What the task requires: Reproduce the records starting with the line containing "[Copy to clipboard] (925, 570)" and going on through the end of the records, requests included, with -29 added to every number in the click coordinates; omit the pictures from the answer.

Dataset rows:
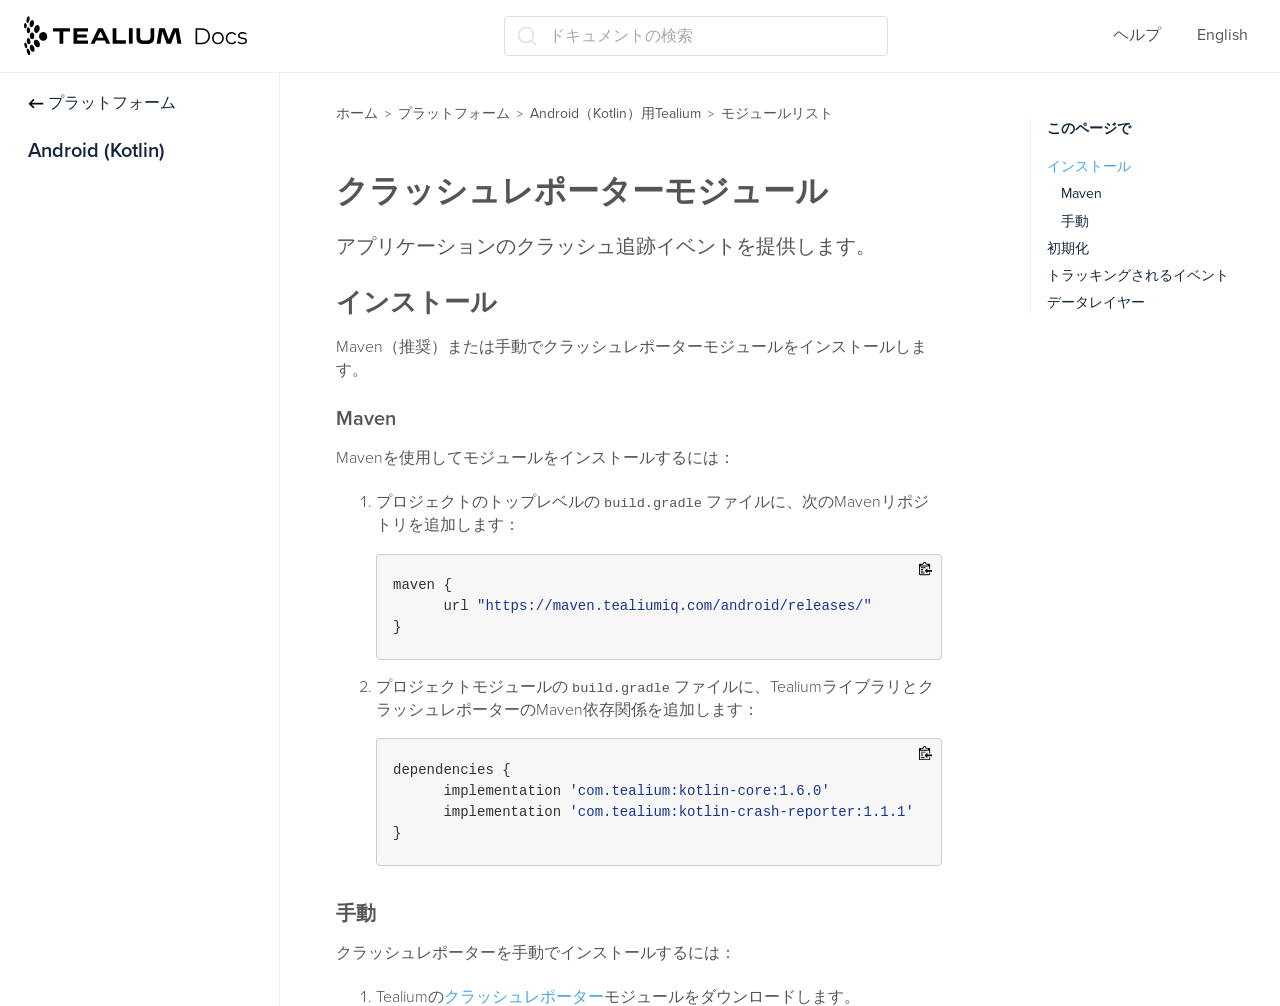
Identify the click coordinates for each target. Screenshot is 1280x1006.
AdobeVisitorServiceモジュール (157, 468)
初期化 (1068, 248)
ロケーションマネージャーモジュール (158, 822)
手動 (1075, 221)
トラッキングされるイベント (1138, 275)
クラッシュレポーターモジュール (158, 596)
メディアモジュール (118, 874)
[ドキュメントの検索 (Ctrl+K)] (696, 36)
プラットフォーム (102, 103)
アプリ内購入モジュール (134, 647)
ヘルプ (1137, 35)
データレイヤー (84, 272)
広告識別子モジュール (126, 389)
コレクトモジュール (118, 507)
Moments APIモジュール (132, 913)
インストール (76, 193)
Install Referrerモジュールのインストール (153, 698)
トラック (60, 232)
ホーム (357, 113)
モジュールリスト (100, 350)
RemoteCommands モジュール (155, 952)
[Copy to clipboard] (925, 570)
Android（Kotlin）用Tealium (615, 113)
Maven (1081, 193)
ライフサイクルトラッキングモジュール (158, 760)
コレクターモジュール (126, 546)
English (1222, 35)
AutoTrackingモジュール (131, 428)
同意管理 (60, 311)
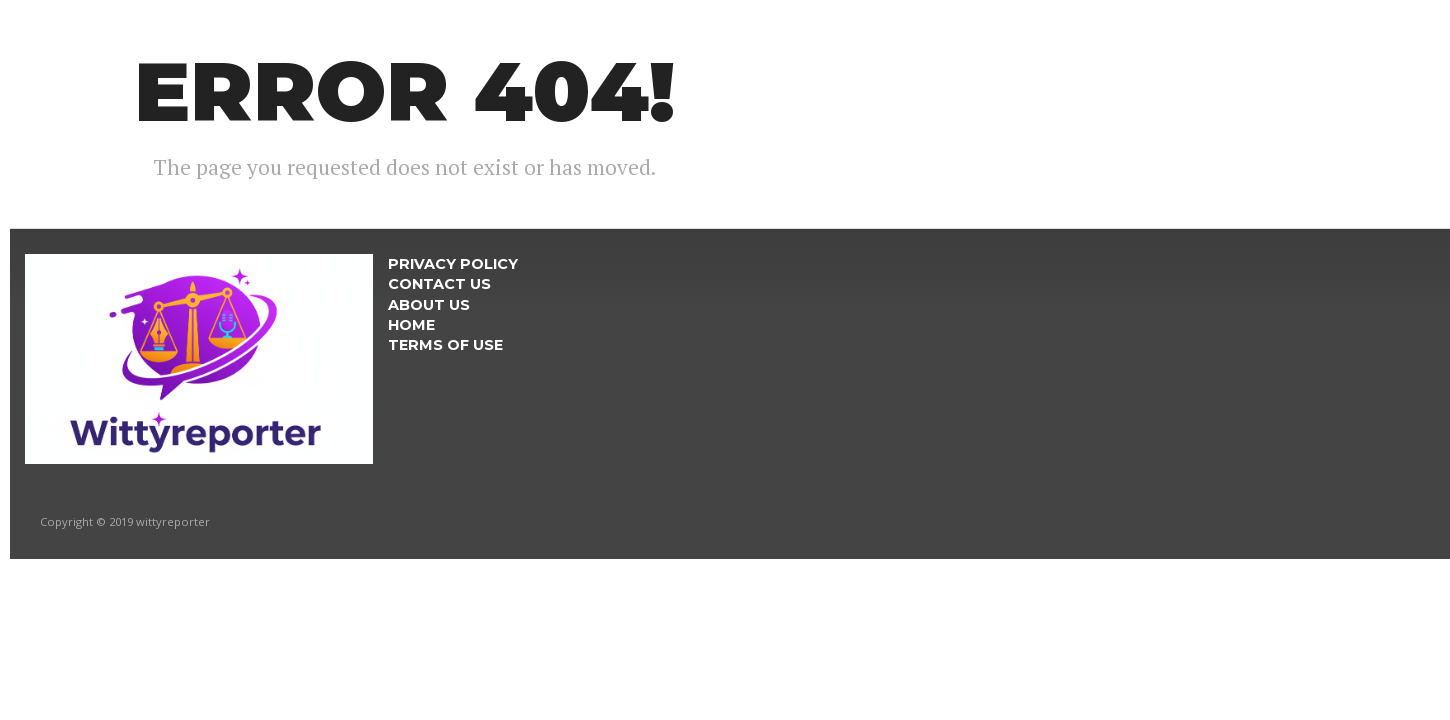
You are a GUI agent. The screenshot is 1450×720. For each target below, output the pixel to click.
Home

Final result:
[Copy to clipboard] (896, 541)
Android（Kotlin）用Tealium (586, 84)
Maven (1052, 164)
ライフサイクルトラッキングモジュール (129, 731)
コレクターモジュール (97, 517)
English (1193, 6)
AutoTrackingモジュール (102, 399)
同意管理 (31, 282)
You are a GUI agent. The screenshot is 1450×720. For each target below, output the pixel to click.
Home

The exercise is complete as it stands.